▶ [What you are asked to do] Omit the pictures and retype only the lines from the one containing "The height and" through the end of the listing, both ends included.

▶ [Exercise data]
§ §
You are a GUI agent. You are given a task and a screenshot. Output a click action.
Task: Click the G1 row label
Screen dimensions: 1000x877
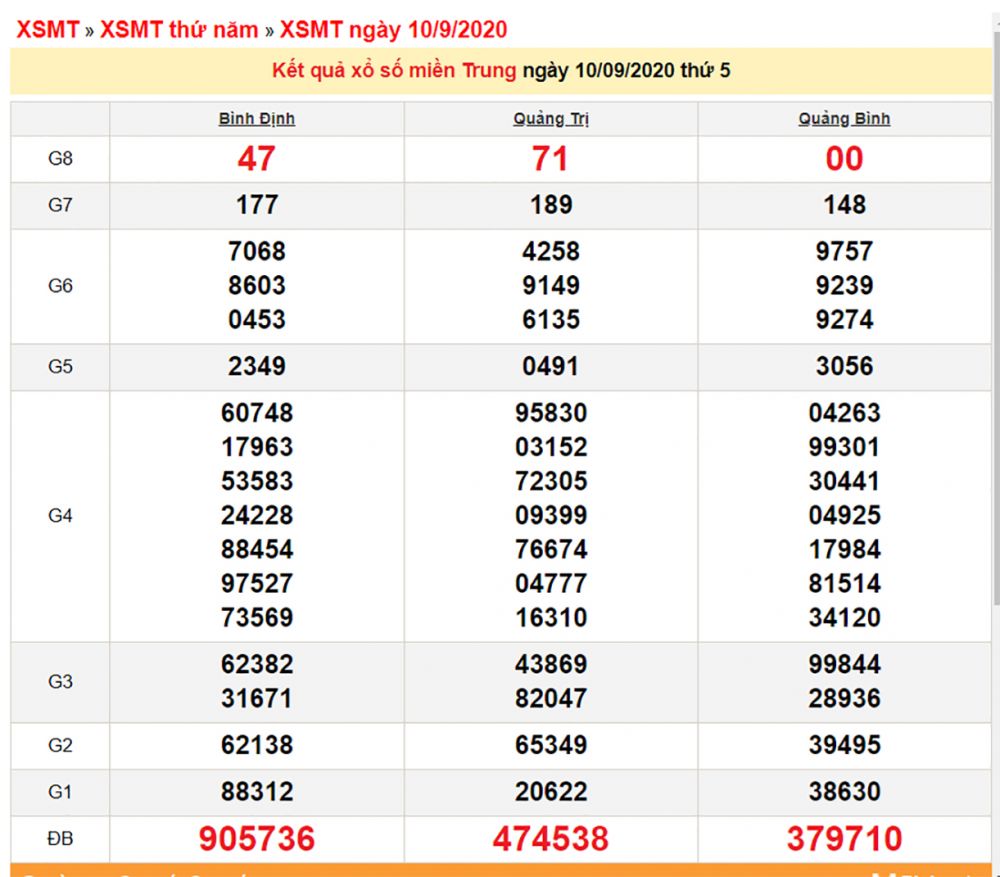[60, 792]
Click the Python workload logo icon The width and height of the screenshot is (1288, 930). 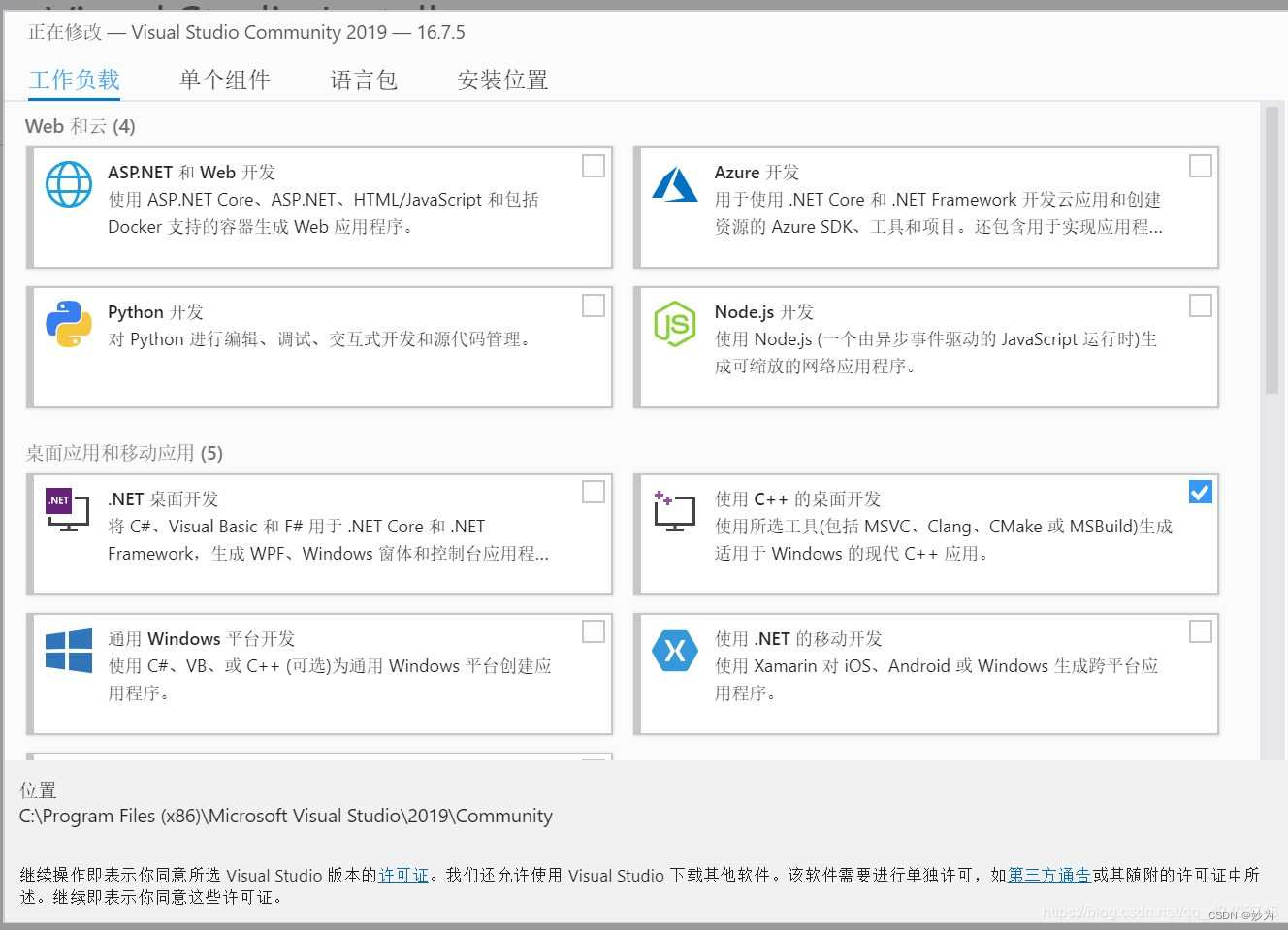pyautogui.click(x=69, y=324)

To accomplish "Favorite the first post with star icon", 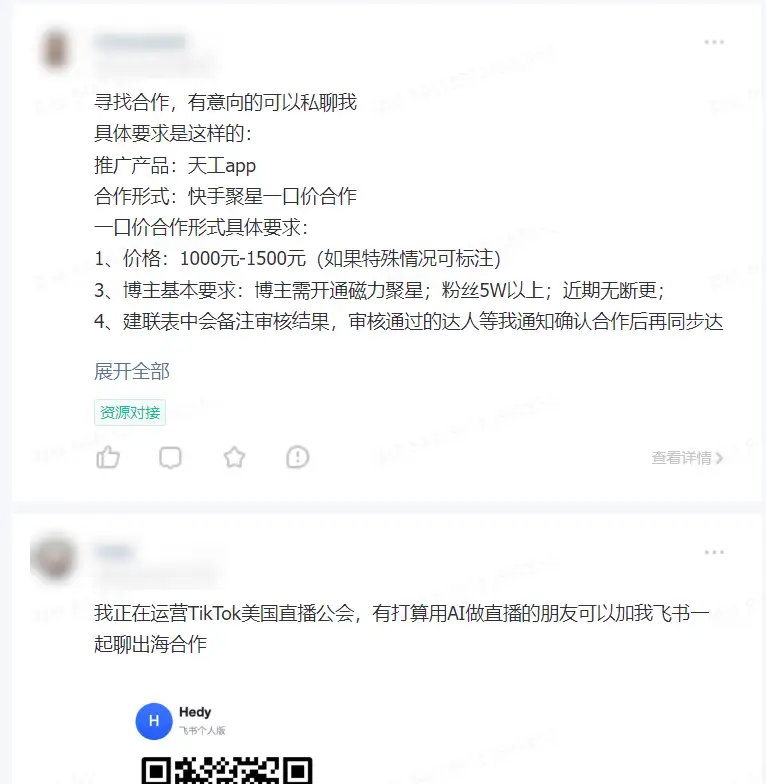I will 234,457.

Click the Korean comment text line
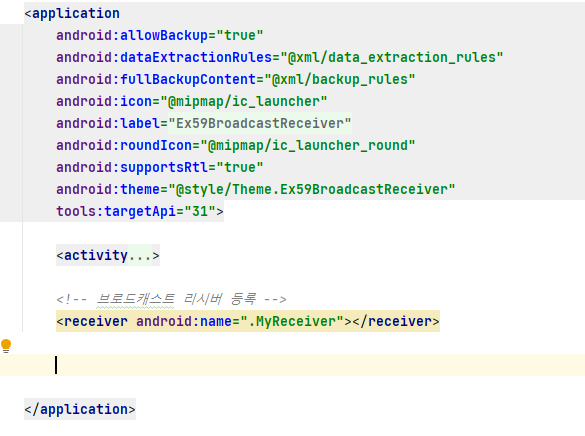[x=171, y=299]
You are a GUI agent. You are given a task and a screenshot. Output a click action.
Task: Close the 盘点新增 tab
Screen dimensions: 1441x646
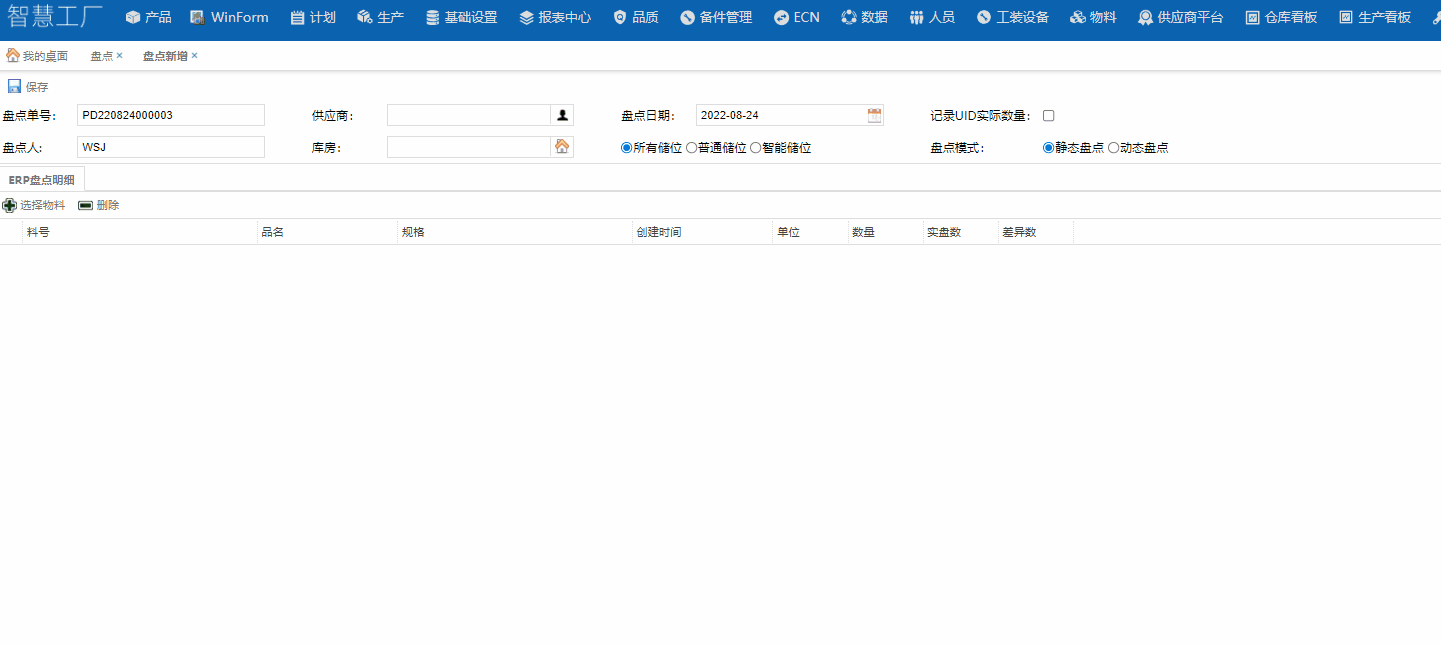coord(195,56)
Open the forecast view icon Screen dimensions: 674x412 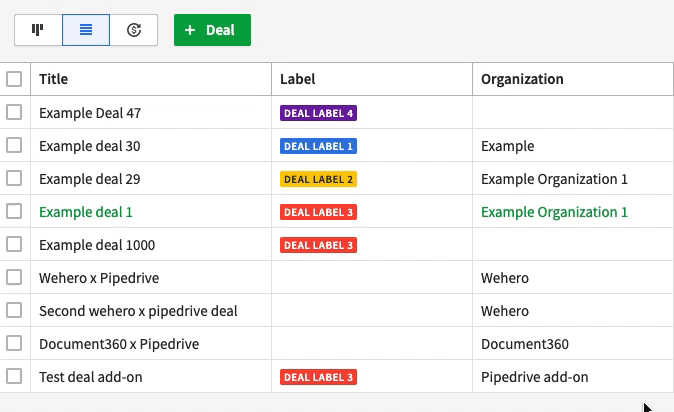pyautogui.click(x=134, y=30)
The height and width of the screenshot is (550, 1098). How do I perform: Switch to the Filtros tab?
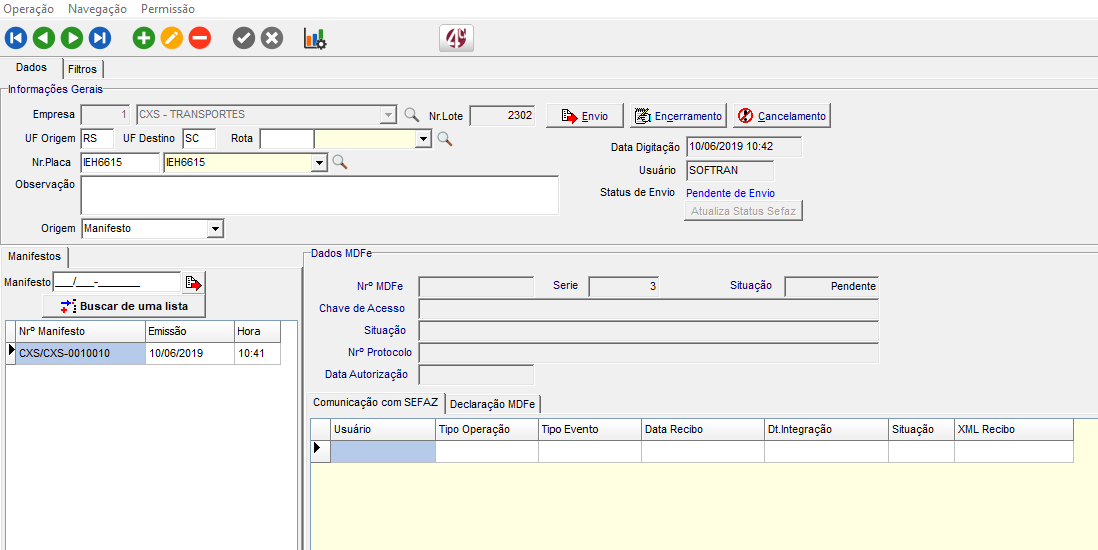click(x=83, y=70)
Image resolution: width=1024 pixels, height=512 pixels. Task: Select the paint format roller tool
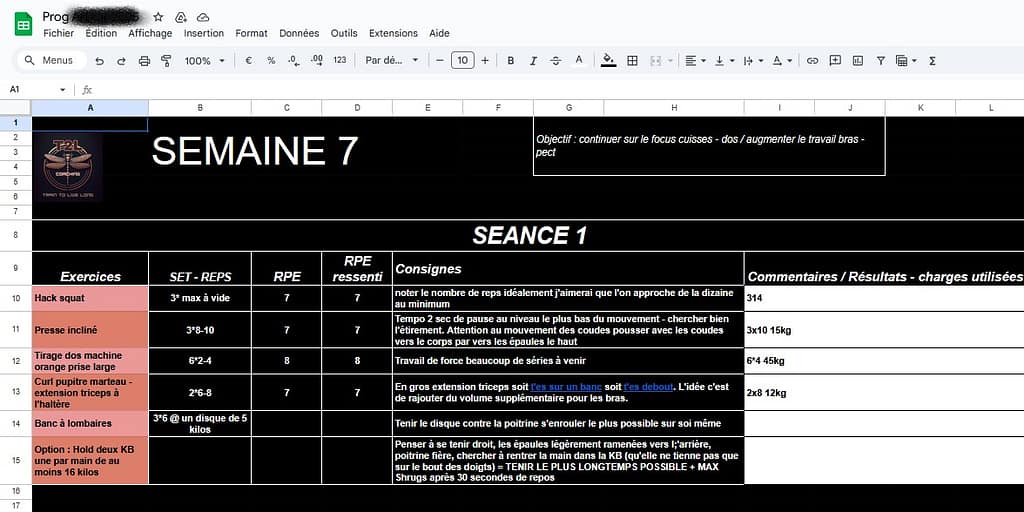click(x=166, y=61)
§ §
▶ [Task solution]
The height and width of the screenshot is (550, 1098). How do I perform: Switch to the Filtros tab?
click(x=83, y=70)
Image resolution: width=1024 pixels, height=512 pixels. Task: Select the paint format roller tool
click(x=166, y=61)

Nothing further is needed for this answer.